___ DATA PROVIDED
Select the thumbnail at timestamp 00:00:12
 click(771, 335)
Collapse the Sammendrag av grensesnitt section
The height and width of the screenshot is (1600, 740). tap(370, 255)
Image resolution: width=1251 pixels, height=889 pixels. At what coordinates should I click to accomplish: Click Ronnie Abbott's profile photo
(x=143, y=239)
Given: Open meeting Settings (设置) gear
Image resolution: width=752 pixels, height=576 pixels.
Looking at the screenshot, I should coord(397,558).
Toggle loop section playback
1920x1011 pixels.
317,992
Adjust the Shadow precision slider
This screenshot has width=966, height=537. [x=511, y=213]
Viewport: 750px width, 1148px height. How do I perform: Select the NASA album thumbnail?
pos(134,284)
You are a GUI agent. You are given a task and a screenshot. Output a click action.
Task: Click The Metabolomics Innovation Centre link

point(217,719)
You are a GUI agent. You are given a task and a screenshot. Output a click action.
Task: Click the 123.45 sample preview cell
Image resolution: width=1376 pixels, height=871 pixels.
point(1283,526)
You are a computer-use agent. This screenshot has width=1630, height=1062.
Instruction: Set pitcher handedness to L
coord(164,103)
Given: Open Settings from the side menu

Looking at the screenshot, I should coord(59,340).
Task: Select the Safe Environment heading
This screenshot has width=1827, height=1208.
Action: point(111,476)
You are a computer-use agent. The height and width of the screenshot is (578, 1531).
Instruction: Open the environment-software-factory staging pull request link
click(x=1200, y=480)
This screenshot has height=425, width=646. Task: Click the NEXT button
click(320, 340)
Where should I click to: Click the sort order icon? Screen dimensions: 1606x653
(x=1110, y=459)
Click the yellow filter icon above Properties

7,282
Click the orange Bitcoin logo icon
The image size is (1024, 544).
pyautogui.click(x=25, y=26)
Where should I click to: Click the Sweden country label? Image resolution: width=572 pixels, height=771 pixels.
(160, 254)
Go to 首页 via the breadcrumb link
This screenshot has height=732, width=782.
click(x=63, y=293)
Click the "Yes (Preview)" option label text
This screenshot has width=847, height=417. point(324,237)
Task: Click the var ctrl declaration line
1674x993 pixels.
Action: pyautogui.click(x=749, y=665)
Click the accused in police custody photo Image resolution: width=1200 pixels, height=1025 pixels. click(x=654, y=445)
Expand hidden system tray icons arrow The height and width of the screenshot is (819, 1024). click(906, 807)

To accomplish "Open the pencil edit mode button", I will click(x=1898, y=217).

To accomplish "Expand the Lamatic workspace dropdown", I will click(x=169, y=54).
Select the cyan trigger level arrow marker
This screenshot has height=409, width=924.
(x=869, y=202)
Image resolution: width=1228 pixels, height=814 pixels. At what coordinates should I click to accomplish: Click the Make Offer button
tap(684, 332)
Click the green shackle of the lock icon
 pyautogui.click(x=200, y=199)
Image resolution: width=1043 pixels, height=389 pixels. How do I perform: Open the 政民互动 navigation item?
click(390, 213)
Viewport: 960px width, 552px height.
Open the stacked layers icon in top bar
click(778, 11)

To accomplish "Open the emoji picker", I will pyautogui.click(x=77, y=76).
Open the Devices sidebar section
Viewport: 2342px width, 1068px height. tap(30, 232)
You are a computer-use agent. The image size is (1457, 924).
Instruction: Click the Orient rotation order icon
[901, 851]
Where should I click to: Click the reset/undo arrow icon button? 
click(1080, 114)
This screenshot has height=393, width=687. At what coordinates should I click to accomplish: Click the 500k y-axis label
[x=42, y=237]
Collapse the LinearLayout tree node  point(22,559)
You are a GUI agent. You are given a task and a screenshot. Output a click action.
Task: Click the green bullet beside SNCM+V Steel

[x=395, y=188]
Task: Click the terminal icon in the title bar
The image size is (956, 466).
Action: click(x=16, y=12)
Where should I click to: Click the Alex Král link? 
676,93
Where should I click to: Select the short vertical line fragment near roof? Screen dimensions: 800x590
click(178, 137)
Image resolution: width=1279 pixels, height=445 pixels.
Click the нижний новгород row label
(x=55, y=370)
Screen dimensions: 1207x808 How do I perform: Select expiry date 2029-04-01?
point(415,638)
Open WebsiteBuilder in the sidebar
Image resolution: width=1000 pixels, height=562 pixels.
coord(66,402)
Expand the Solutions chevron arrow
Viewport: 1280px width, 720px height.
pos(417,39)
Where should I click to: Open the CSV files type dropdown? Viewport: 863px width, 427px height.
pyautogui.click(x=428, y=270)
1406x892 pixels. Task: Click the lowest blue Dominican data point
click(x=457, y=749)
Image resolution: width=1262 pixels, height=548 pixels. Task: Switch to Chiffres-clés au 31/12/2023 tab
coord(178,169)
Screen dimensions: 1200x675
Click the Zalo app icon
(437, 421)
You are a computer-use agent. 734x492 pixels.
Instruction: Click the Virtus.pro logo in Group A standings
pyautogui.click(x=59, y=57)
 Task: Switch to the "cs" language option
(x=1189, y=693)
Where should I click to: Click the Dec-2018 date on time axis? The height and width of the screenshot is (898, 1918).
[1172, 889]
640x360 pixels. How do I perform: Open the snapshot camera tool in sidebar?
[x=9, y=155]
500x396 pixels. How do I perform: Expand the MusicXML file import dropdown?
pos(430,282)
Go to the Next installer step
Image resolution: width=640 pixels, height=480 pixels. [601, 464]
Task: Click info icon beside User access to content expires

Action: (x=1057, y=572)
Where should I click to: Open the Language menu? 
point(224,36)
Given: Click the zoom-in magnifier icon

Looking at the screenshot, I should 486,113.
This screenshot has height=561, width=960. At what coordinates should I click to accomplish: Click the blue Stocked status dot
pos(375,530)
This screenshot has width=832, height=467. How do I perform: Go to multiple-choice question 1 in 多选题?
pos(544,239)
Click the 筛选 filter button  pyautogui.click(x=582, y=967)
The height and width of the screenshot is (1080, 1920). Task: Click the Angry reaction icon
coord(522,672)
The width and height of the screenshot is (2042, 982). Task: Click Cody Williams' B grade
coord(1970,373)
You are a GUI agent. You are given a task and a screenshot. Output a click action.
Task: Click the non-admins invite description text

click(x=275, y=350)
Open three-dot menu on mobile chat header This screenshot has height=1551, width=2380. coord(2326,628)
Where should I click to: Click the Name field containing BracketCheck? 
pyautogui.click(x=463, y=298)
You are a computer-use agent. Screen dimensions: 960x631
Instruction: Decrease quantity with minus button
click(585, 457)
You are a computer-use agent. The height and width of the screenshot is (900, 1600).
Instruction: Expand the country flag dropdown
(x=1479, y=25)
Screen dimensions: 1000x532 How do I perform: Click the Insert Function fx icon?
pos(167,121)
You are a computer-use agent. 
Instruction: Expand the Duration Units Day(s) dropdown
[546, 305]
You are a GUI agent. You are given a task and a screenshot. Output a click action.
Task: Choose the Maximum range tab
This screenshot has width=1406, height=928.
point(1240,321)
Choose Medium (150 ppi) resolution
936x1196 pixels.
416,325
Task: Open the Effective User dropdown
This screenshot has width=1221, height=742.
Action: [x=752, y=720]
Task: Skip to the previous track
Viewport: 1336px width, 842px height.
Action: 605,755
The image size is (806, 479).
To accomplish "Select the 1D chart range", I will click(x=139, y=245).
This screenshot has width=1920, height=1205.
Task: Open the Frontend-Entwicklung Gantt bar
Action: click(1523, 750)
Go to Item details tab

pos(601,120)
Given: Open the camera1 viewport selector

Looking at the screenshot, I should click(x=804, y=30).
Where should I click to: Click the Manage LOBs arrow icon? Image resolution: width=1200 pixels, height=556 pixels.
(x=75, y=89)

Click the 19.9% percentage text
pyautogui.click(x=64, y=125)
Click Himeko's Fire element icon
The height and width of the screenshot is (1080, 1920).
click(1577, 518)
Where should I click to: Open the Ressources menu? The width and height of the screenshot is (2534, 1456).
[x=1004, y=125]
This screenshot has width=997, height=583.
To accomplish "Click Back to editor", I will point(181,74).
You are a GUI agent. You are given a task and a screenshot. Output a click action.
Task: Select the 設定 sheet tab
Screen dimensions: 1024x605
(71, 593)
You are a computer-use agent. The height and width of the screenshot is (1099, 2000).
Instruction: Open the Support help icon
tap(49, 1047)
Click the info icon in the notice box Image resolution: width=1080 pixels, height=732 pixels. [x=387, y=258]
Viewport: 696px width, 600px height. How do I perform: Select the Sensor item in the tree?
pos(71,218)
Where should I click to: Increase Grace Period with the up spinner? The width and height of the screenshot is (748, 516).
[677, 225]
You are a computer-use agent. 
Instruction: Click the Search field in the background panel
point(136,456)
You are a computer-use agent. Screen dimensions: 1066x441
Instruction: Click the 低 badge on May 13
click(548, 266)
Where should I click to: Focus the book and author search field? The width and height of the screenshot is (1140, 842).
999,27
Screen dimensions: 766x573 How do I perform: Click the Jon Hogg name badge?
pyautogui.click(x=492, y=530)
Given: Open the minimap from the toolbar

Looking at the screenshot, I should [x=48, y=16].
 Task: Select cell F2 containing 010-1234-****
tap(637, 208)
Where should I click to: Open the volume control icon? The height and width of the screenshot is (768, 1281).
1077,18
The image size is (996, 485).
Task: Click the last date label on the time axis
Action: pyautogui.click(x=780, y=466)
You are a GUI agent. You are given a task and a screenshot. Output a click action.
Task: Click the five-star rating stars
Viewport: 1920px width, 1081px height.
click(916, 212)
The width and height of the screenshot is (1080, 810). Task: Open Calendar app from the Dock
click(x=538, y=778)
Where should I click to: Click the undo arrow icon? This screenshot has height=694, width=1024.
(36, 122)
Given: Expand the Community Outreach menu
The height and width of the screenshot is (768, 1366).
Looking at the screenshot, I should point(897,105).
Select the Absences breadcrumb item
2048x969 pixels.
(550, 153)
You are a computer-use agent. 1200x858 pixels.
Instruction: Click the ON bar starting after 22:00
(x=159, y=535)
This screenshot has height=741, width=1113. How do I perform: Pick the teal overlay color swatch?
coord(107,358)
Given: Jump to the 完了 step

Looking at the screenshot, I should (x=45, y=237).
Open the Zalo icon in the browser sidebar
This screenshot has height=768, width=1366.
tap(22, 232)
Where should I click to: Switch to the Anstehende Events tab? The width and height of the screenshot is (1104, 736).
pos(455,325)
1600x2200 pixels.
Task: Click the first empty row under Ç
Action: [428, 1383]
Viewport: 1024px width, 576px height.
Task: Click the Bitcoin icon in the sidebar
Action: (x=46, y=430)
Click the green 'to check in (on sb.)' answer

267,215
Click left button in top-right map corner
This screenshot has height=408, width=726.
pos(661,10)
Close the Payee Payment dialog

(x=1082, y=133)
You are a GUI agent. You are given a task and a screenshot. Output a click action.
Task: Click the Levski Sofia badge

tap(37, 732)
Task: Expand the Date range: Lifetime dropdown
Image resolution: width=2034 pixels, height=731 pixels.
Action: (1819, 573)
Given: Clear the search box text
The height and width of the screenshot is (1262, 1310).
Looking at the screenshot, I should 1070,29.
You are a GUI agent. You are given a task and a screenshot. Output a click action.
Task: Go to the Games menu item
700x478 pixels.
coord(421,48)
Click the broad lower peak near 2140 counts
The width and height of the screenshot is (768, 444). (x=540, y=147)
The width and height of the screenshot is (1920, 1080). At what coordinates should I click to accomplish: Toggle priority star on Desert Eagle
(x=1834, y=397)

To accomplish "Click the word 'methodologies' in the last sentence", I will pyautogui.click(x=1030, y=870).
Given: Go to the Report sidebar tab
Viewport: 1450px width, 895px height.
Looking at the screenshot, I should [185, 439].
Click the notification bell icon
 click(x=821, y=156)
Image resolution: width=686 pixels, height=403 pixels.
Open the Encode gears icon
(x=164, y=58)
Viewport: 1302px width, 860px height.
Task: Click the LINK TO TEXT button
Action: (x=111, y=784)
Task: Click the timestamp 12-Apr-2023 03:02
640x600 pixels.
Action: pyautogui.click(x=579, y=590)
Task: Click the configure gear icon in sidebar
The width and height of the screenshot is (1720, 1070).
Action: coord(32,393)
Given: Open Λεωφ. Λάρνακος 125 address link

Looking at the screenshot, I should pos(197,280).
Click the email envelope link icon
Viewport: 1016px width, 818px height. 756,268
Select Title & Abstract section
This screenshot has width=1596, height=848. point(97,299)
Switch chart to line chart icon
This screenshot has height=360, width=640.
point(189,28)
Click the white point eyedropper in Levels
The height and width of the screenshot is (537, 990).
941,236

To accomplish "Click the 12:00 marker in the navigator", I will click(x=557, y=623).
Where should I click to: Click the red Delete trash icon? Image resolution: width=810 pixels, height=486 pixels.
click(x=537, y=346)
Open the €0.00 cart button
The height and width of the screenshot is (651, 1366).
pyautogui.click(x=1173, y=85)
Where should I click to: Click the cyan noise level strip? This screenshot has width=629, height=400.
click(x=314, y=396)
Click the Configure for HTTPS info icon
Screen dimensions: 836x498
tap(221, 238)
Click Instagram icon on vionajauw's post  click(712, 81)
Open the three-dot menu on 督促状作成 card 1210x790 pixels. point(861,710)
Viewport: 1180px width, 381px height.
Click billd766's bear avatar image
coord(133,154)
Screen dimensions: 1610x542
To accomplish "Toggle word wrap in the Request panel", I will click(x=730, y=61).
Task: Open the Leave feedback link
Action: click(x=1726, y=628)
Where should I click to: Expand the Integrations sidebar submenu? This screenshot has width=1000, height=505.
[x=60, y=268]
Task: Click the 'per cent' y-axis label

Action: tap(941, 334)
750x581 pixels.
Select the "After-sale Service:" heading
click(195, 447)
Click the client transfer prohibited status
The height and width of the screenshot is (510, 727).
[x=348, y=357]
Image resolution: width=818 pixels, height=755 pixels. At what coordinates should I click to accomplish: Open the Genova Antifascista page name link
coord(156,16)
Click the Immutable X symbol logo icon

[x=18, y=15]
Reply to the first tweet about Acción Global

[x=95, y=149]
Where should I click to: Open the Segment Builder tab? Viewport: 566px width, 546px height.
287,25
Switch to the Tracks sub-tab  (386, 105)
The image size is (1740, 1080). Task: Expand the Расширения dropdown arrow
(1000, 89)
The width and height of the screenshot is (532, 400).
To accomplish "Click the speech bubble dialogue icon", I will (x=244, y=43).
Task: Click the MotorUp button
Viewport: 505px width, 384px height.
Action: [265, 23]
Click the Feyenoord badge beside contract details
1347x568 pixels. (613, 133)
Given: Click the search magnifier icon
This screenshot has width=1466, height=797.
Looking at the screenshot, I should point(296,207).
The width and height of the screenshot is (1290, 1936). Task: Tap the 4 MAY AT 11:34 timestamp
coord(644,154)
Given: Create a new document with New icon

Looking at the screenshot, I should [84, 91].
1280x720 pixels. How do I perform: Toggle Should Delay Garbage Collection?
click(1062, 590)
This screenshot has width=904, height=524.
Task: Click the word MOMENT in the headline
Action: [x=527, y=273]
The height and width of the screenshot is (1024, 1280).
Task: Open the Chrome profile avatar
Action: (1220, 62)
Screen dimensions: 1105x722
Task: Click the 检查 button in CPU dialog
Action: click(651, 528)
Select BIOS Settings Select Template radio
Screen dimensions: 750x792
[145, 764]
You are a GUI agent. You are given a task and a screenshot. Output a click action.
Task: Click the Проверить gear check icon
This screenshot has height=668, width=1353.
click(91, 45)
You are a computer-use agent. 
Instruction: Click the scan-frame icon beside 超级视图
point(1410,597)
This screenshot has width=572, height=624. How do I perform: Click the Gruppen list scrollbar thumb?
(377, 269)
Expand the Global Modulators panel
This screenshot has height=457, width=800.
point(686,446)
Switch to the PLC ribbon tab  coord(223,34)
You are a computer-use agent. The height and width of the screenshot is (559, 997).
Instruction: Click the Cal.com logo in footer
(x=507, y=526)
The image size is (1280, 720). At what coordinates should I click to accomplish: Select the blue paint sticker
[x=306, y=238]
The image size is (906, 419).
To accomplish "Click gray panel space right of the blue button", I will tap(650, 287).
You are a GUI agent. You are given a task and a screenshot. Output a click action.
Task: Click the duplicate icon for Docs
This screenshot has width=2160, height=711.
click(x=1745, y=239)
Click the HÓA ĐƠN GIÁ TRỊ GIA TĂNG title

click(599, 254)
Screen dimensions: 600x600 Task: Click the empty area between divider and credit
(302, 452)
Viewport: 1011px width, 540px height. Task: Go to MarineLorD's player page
______
DIRECTIONS FOR THIS TASK: Using the word "Choose" as the filter, copy each matching line from the material.

TASK ANSWER:
Task: Choose the Maximum range tab
Choose Medium (150 ppi) resolution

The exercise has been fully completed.